--- Entries supplied ---
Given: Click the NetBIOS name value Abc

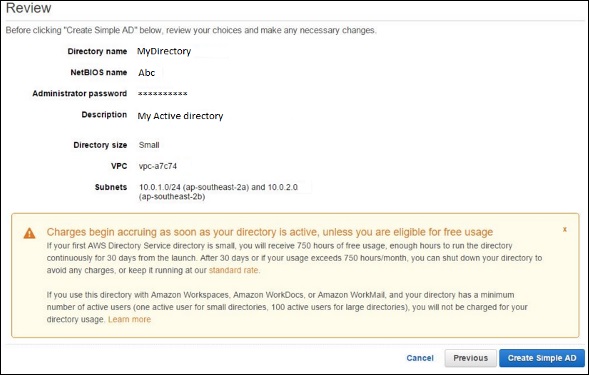Looking at the screenshot, I should [146, 73].
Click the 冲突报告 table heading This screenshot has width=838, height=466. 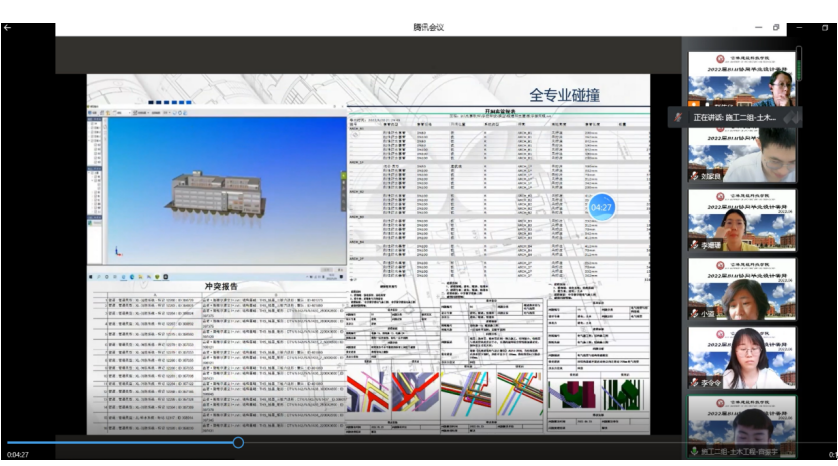(x=221, y=286)
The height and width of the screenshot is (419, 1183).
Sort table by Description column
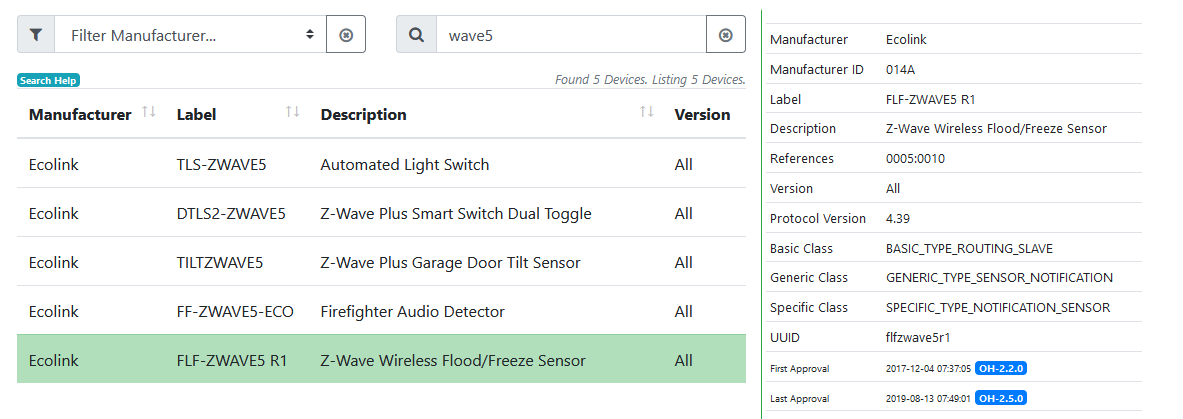coord(647,112)
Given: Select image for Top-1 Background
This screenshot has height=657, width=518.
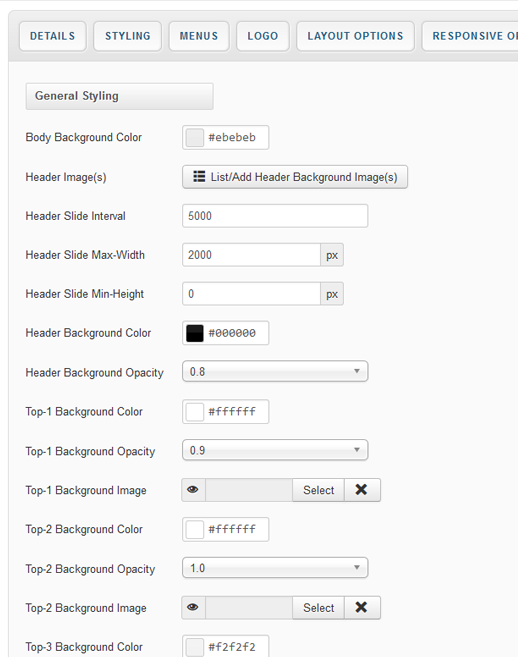Looking at the screenshot, I should (319, 490).
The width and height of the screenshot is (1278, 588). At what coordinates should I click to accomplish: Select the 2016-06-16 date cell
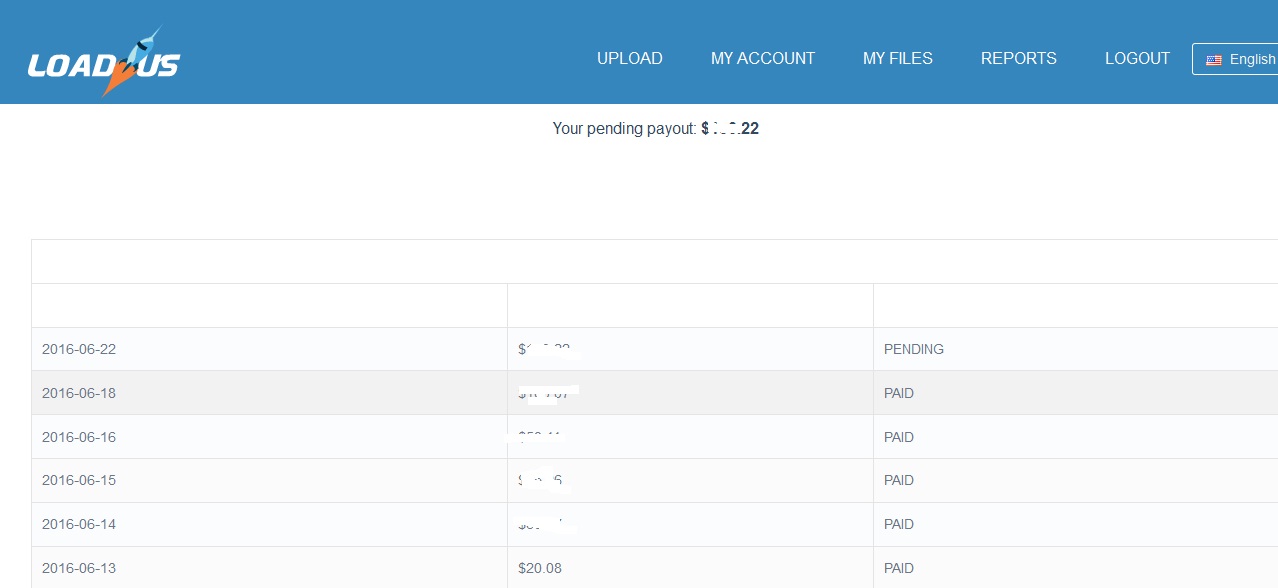(x=79, y=437)
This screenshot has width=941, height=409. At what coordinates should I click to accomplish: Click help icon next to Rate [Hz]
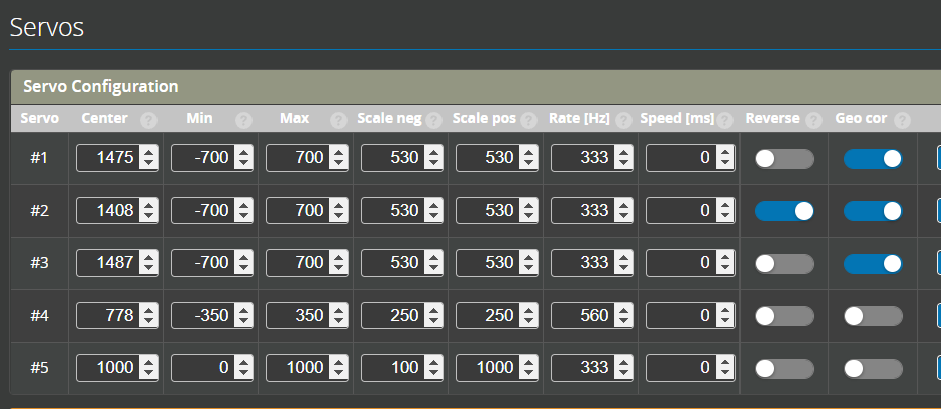[x=623, y=120]
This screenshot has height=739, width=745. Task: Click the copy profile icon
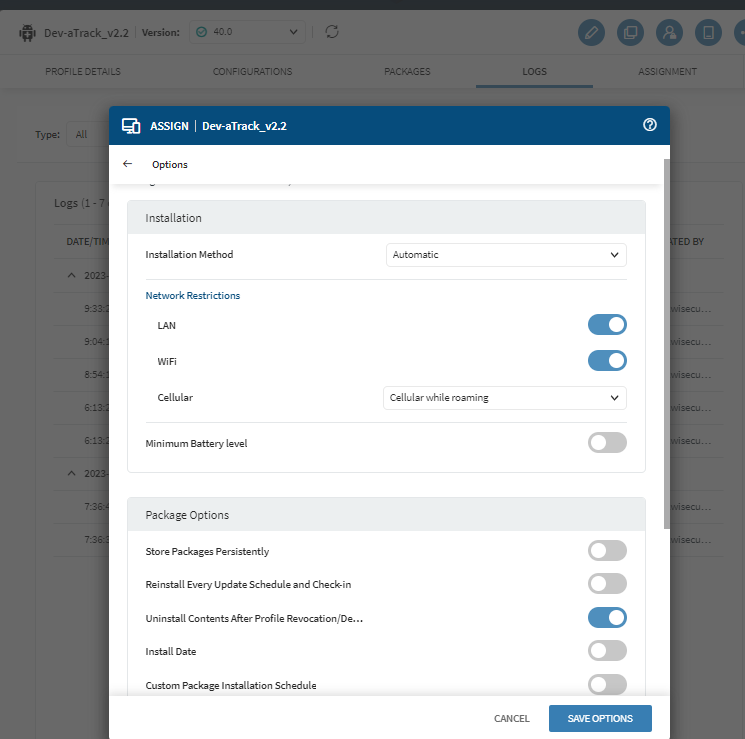click(631, 32)
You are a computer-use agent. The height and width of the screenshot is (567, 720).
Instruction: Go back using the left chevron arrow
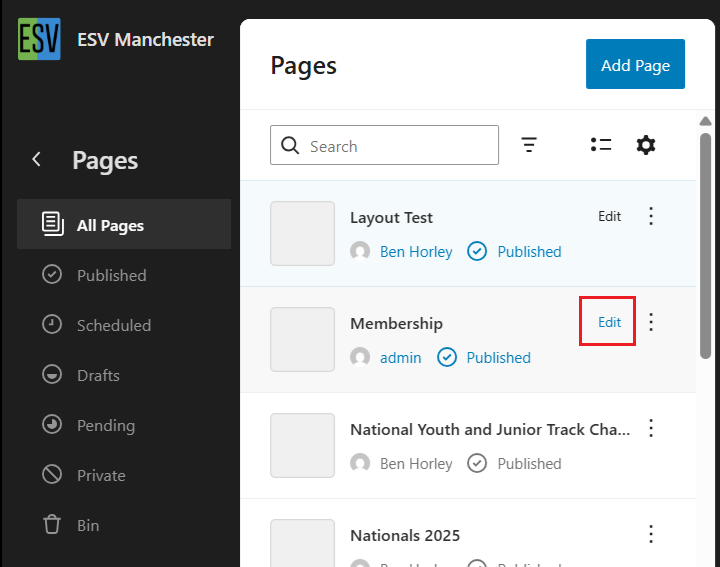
---
§ **Task details**
Transcribe exactly the lines from the one with "This screenshot has height=657, width=518." to the last line of the records, both included, so that no picture appears in the copy.

§ **Exercise output**
This screenshot has height=657, width=518.
Looking at the screenshot, I should (319, 490).
The width and height of the screenshot is (1278, 588). At what coordinates should I click to accomplish: Select the 2016-06-16 date cell
(x=79, y=437)
This screenshot has width=941, height=409. At what coordinates should I click to accomplish: Click help icon next to Rate [Hz]
[x=623, y=120]
This screenshot has height=739, width=745. Task: Click the copy profile icon
click(631, 32)
You are a computer-use agent. The height and width of the screenshot is (567, 720).
Instruction: Go back using the left chevron arrow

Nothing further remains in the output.